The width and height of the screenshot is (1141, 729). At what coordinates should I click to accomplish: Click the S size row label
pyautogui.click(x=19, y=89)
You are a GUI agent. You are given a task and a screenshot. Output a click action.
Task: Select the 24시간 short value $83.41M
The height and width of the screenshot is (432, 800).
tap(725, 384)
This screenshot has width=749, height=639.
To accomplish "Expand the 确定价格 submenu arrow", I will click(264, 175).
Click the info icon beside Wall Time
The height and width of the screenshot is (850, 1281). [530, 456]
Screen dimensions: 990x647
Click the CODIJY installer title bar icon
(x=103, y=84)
---
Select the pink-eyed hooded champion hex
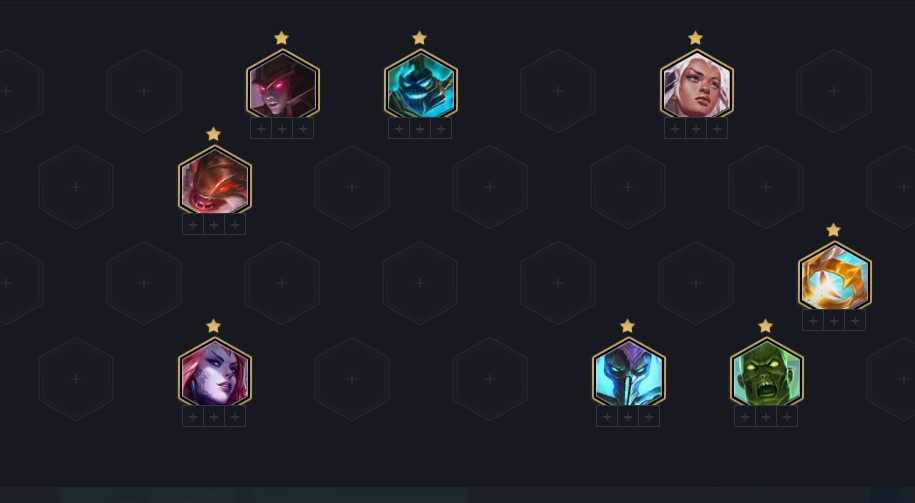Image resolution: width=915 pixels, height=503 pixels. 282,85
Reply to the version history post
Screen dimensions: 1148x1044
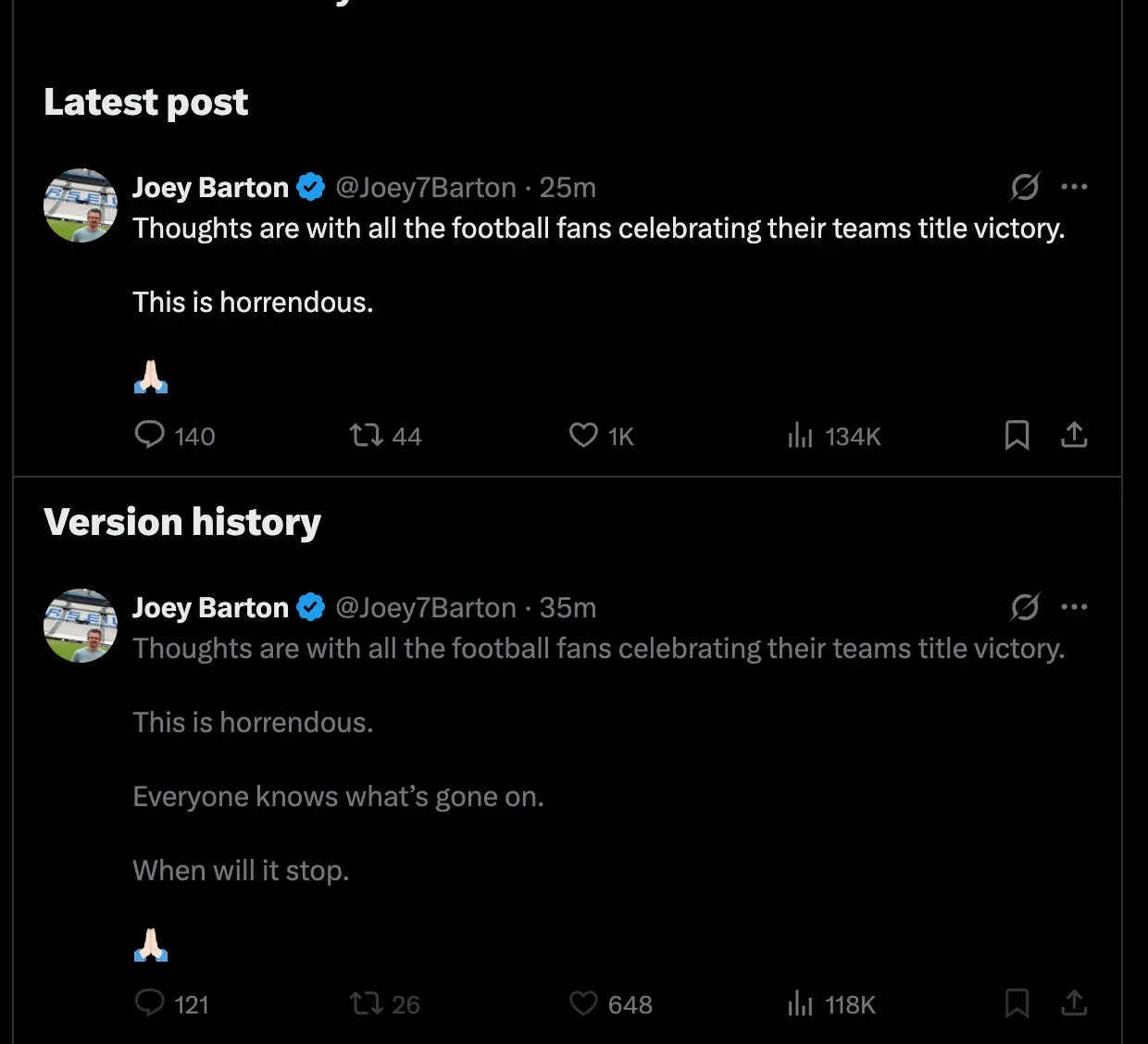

▶ _YOUR ASSIGNMENT_
Return only the part of the records above that opens with the line containing "The width and" and closes with the line containing "Task: Select the 24시간 short value $83.41M", ends included.

▶ _EXERCISE OUTPUT_
The width and height of the screenshot is (1141, 729). At what coordinates should I click to accomplish: Click the S size row label
pyautogui.click(x=19, y=89)
You are a GUI agent. You are given a task and a screenshot. Output a click action.
Task: Select the 24시간 short value $83.41M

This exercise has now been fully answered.